▸ **What the task asks**: Only the text belongs in the copy: retype each record exactly as it appears.

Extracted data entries
***
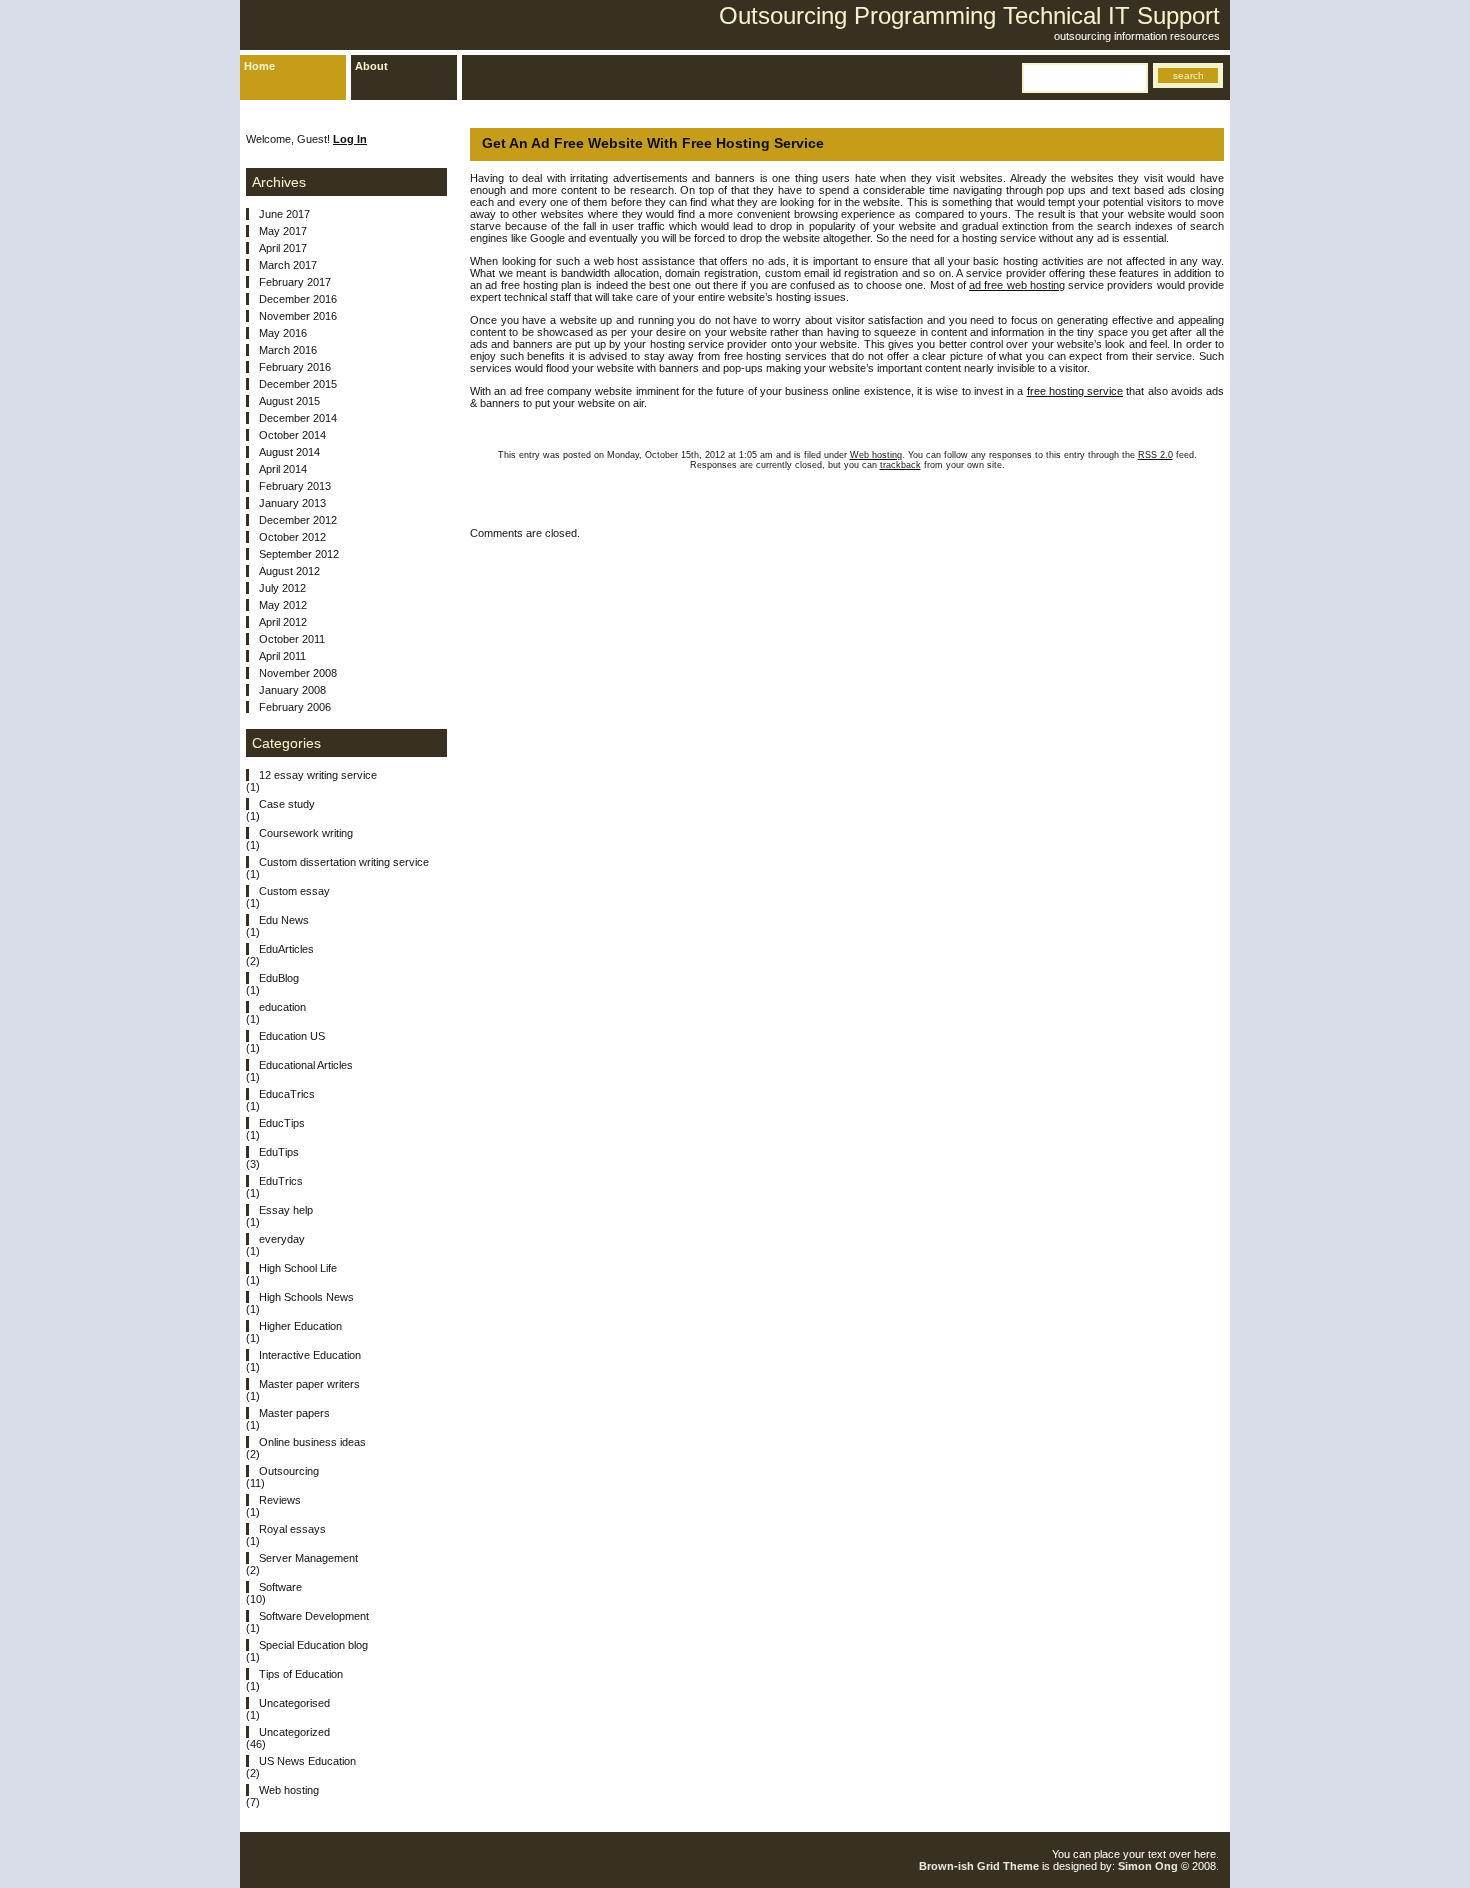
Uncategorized (294, 1732)
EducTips (282, 1123)
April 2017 (283, 248)
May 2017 (283, 231)
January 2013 (292, 503)
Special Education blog (313, 1645)
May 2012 (283, 605)
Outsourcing (289, 1471)
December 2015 (298, 384)
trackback (900, 465)
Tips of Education (301, 1674)
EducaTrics (287, 1094)
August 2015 (289, 401)
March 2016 (288, 350)
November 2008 (298, 673)
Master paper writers (309, 1384)
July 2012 (282, 588)
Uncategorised (294, 1703)
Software (280, 1587)
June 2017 (284, 214)
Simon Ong (1148, 1866)
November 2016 (298, 316)
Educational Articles (306, 1065)
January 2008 (292, 690)
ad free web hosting (1017, 285)
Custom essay (294, 891)
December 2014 (298, 418)
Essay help (286, 1210)
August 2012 (289, 571)
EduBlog (279, 978)
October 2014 (292, 435)
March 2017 (288, 265)
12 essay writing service (318, 775)
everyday (282, 1239)
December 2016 (298, 299)
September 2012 (299, 554)
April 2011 (282, 656)
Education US (292, 1036)
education (282, 1007)
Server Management (308, 1558)
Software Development (314, 1616)
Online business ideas (312, 1442)
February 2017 (295, 282)
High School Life (298, 1268)
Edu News (284, 920)
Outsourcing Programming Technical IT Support (969, 15)
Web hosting (876, 455)
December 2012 (298, 520)
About (371, 66)
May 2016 (283, 333)
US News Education (307, 1761)
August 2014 (289, 452)
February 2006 (295, 707)
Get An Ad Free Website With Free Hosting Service (653, 143)
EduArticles (286, 949)
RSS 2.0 (1155, 455)
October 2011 (292, 639)
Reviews (280, 1500)
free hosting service (1075, 391)
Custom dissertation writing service (344, 862)
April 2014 (283, 469)
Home (259, 66)
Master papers (294, 1413)
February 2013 (295, 486)
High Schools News (306, 1297)
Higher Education (300, 1326)
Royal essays (292, 1529)
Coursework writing (306, 833)
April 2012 (283, 622)
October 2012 (292, 537)
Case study (287, 804)
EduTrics (281, 1181)
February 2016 (295, 367)
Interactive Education (310, 1355)
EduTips (279, 1152)
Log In (350, 139)
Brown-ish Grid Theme (979, 1866)
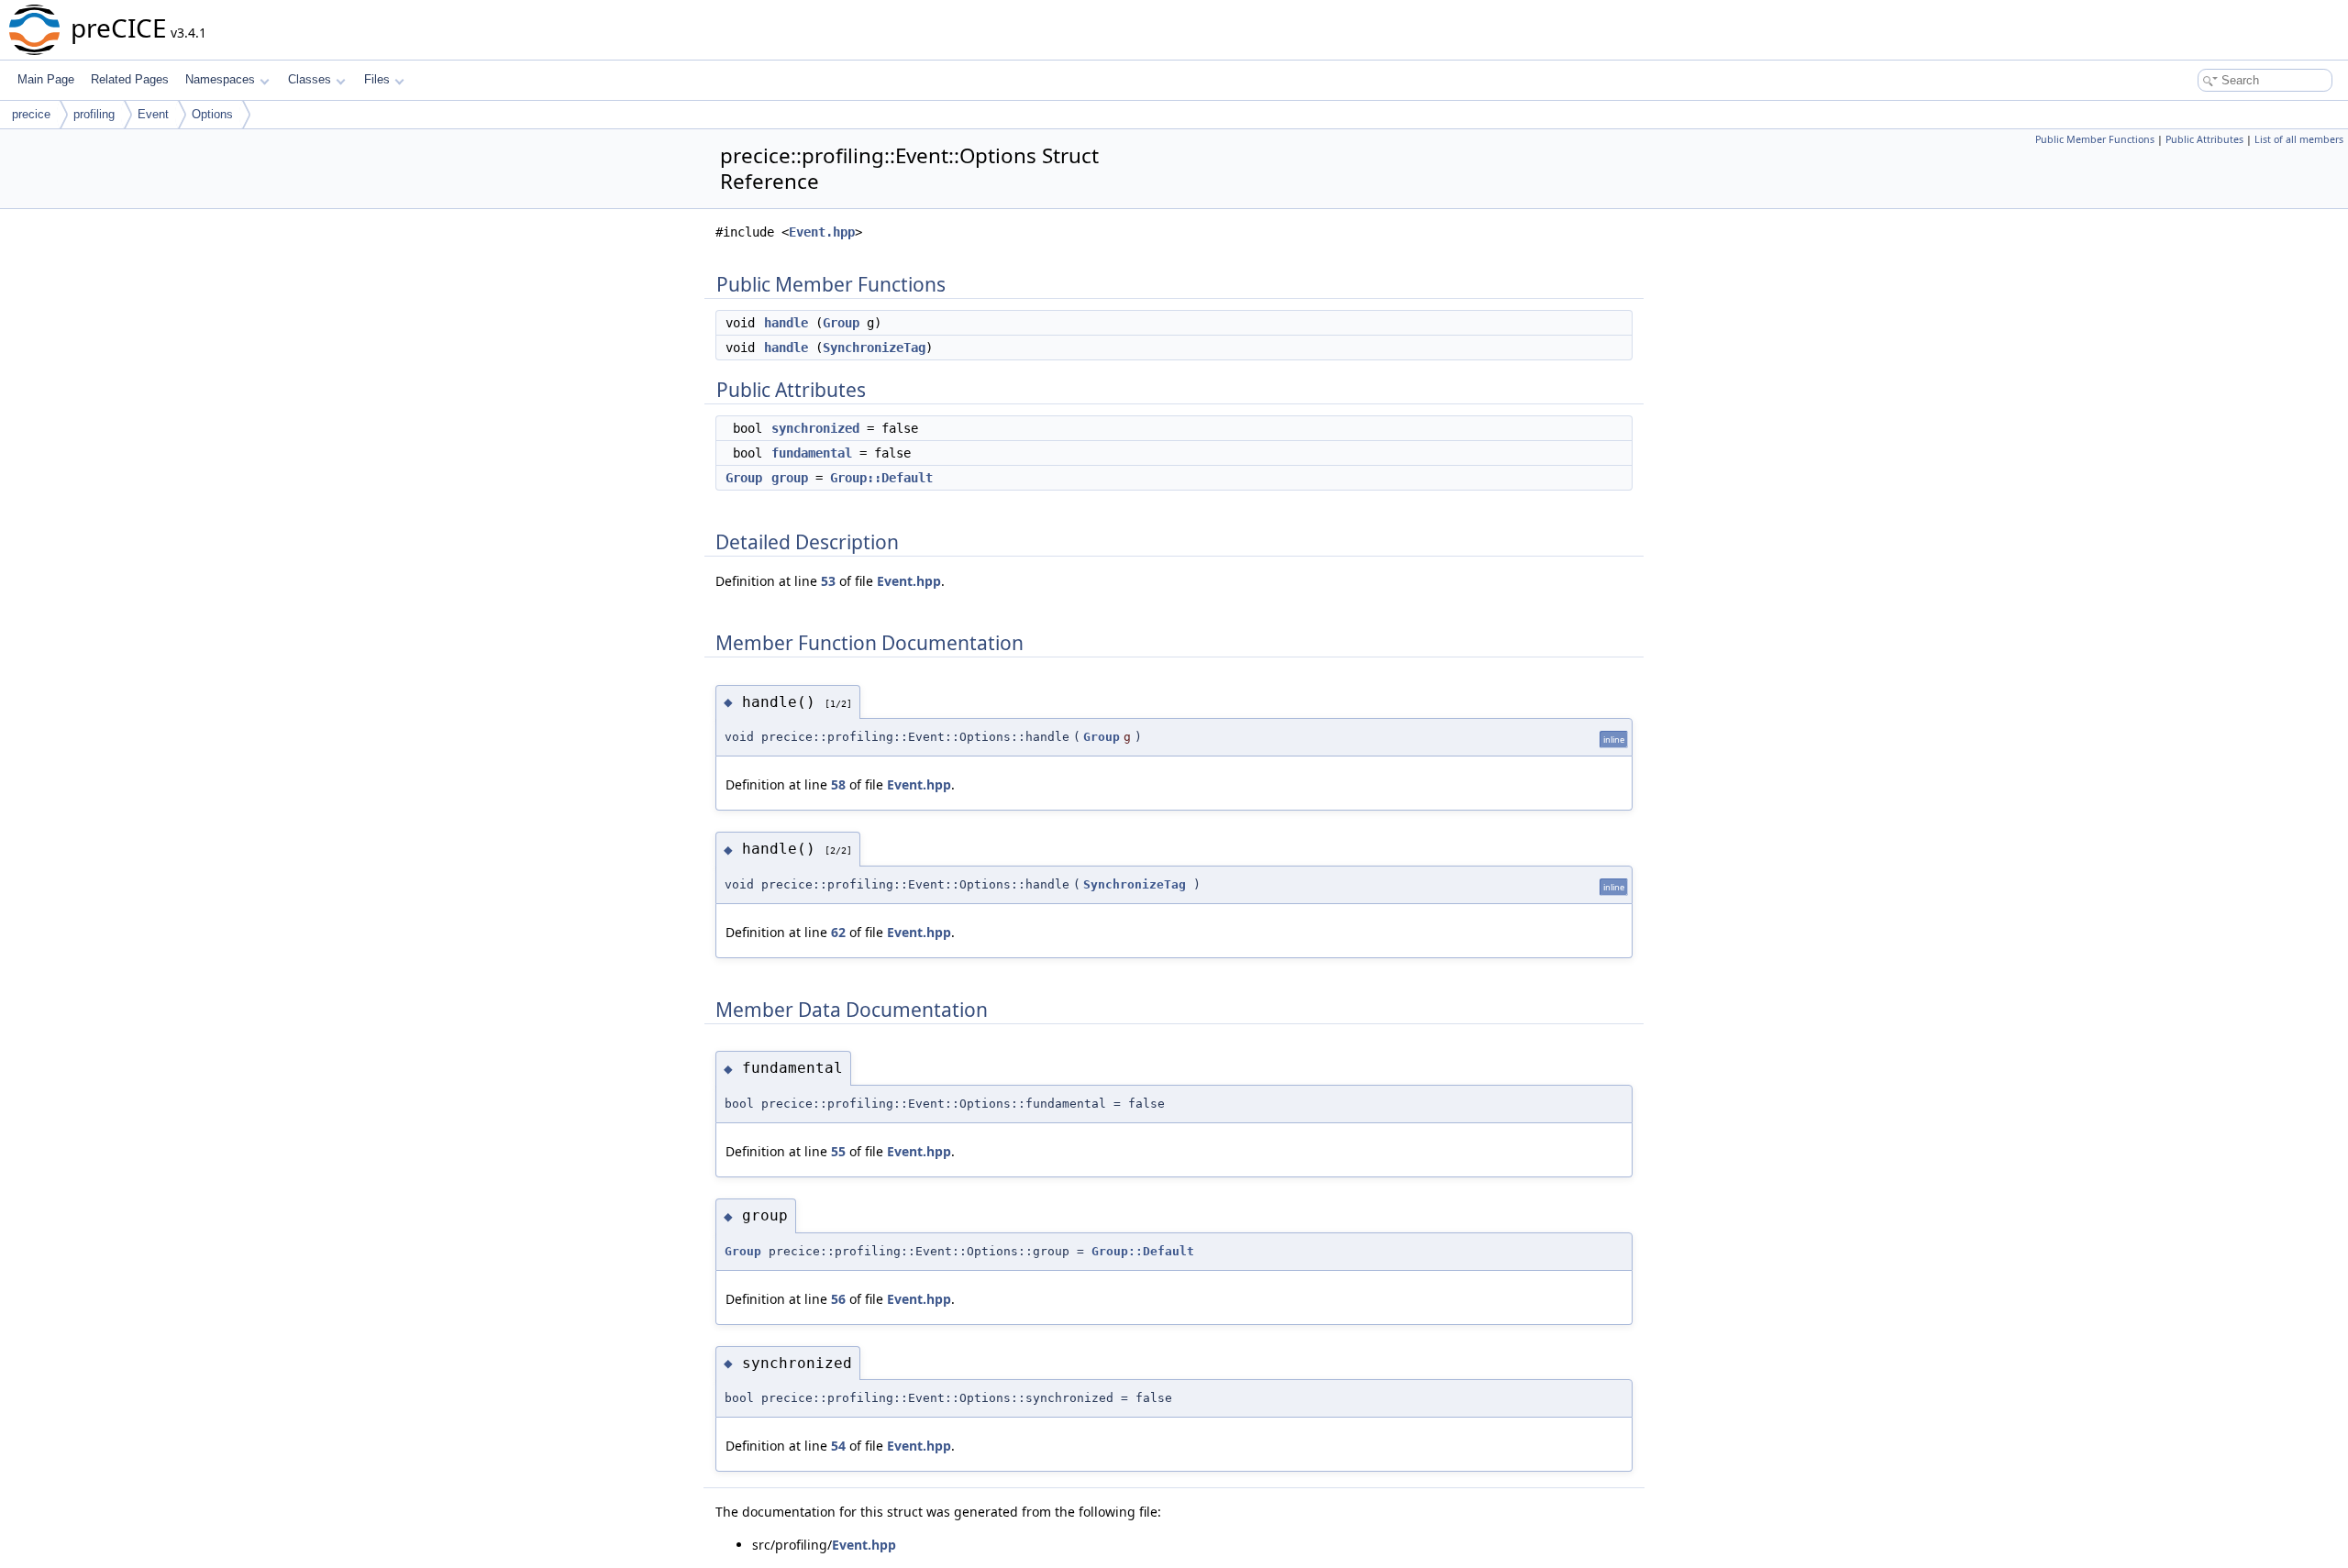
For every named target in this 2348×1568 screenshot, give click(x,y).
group (789, 477)
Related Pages (130, 79)
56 (838, 1299)
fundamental (811, 453)
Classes (309, 79)
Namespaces (220, 79)
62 (838, 932)
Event (153, 114)
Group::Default (881, 477)
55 (838, 1151)
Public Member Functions (2094, 139)
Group (841, 322)
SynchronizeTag (874, 347)
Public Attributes (2204, 139)
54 (838, 1445)
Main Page (45, 79)
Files (377, 79)
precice (31, 114)
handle (786, 322)
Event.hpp (822, 232)
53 (828, 581)
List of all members (2298, 139)
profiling (94, 114)
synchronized (815, 428)
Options (212, 114)
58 (838, 784)
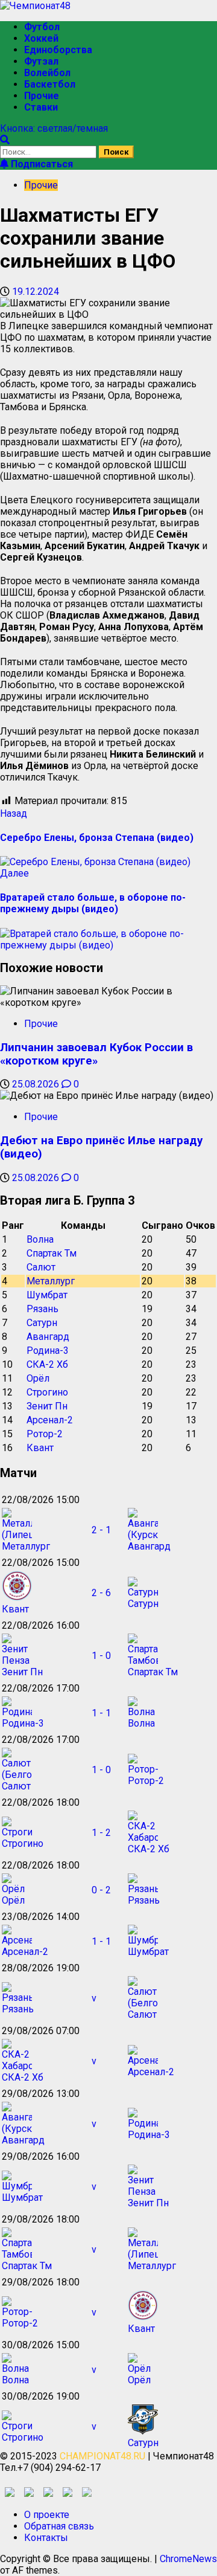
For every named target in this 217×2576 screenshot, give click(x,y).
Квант (40, 1448)
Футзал (41, 61)
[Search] (5, 140)
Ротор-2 (45, 1434)
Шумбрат (47, 1295)
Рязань (42, 1309)
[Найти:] (49, 151)
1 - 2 (101, 1832)
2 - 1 (101, 1530)
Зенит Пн (47, 1406)
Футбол (42, 27)
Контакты (46, 2537)
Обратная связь (59, 2526)
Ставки (41, 107)
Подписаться (40, 164)
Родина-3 (48, 1350)
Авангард (48, 1336)
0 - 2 (101, 1890)
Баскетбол (49, 84)
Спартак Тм (52, 1253)
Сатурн (42, 1322)
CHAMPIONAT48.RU (102, 2456)
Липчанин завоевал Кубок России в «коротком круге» (96, 1054)
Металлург (51, 1281)
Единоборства (58, 50)
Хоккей (41, 38)
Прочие (41, 95)
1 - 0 (101, 1655)
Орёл (38, 1378)
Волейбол (47, 73)
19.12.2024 (35, 291)
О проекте (46, 2514)
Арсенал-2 (50, 1420)
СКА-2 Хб (47, 1364)
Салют (41, 1267)
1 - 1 (101, 1713)
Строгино (47, 1392)
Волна (40, 1239)
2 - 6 (101, 1593)
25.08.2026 (36, 1084)
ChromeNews (188, 2559)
***
▸ **Written answer**:
Uncategorized (294, 1732)
EducTips (282, 1123)
April 2017 (283, 248)
May 2017 (283, 231)
January 2013 (292, 503)
Special Education blog (313, 1645)
May 2012 (283, 605)
Outsourcing (289, 1471)
December 2015 (298, 384)
trackback (900, 465)
Tips of Education (301, 1674)
EducaTrics (287, 1094)
August 2015 (289, 401)
March 2016 (288, 350)
November 2008 (298, 673)
Master paper writers (309, 1384)
July 2012 (282, 588)
Uncategorised (294, 1703)
Software (280, 1587)
June 2017 (284, 214)
Simon Ong (1148, 1866)
November 2016 (298, 316)
Educational Articles (306, 1065)
January 2008 (292, 690)
ad free web hosting (1017, 285)
Custom essay (294, 891)
December 2014 (298, 418)
Essay help (286, 1210)
August 2012 (289, 571)
EduBlog (279, 978)
October 2014 (292, 435)
March 2017 (288, 265)
12 essay writing service (318, 775)
everyday (282, 1239)
December 2016 (298, 299)
September 2012 (299, 554)
April 2011 (282, 656)
Education US (292, 1036)
education (282, 1007)
Server Management (308, 1558)
Software Development (314, 1616)
Online business ideas (312, 1442)
February 2017 (295, 282)
High School Life (298, 1268)
Edu News (284, 920)
Outsourcing Programming Technical IT Support (969, 15)
Web hosting (876, 455)
December 2012 (298, 520)
About (371, 66)
May 2016 (283, 333)
US News Education (307, 1761)
August 2014 (289, 452)
February 2006 (295, 707)
Get An Ad Free Website With Free Hosting Service (653, 143)
EduArticles (286, 949)
RSS 2.0 (1155, 455)
October 2011 (292, 639)
Reviews (280, 1500)
free hosting service (1075, 391)
Custom dissertation writing service (344, 862)
April 2014 (283, 469)
Home (259, 66)
Master papers (294, 1413)
February 2013 (295, 486)
High Schools News (306, 1297)
Higher Education (300, 1326)
Royal essays (292, 1529)
Coursework writing (306, 833)
April 2012 (283, 622)
October 2012 (292, 537)
Case study (287, 804)
EduTrics (281, 1181)
February 2016 (295, 367)
Interactive Education (310, 1355)
EduTips (279, 1152)
Log In (350, 139)
Brown-ish Grid Theme (979, 1866)
For every named target in this 2348×1568 screenshot, give click(x,y).
group (789, 477)
Related Pages (130, 79)
56 (838, 1299)
fundamental (811, 453)
Classes (309, 79)
Namespaces (220, 79)
62 (838, 932)
Event (153, 114)
Group::Default (881, 477)
55 (838, 1151)
Public Member Functions (2094, 139)
Group (841, 322)
SynchronizeTag (874, 347)
Public Attributes (2204, 139)
54 (838, 1445)
Main Page (45, 79)
Files (377, 79)
precice (31, 114)
handle (786, 322)
Event.hpp (822, 232)
53 (828, 581)
List of all members (2298, 139)
profiling (94, 114)
synchronized (815, 428)
Options (212, 114)
58 (838, 784)
For every named target in this 217×2576 screenshot, give click(x,y).
Квант (40, 1448)
Футзал (41, 61)
[Search] (5, 140)
Ротор-2 (45, 1434)
Шумбрат (47, 1295)
Рязань (42, 1309)
[Найти:] (49, 151)
1 - 2 (101, 1832)
2 - 1 (101, 1530)
Зенит Пн (47, 1406)
Футбол (42, 27)
Контакты (46, 2537)
Обратная связь (59, 2526)
Ставки (41, 107)
Подписаться (40, 164)
Родина-3 (48, 1350)
Авангард (48, 1336)
0 - 2 (101, 1890)
Баскетбол (49, 84)
Спартак Тм (52, 1253)
Сатурн (42, 1322)
CHAMPIONAT48.RU (102, 2456)
Липчанин завоевал Кубок России в «коротком круге» (96, 1054)
Металлург (51, 1281)
Единоборства (58, 50)
Хоккей (41, 38)
Прочие (41, 95)
1 - 0 (101, 1655)
Орёл (38, 1378)
Волейбол (47, 73)
19.12.2024 (35, 291)
О проекте (46, 2514)
Арсенал-2 (50, 1420)
СКА-2 Хб (47, 1364)
Салют (41, 1267)
1 - 1 (101, 1713)
Строгино (47, 1392)
Волна (40, 1239)
2 - 6 (101, 1593)
25.08.2026 (36, 1084)
ChromeNews (188, 2559)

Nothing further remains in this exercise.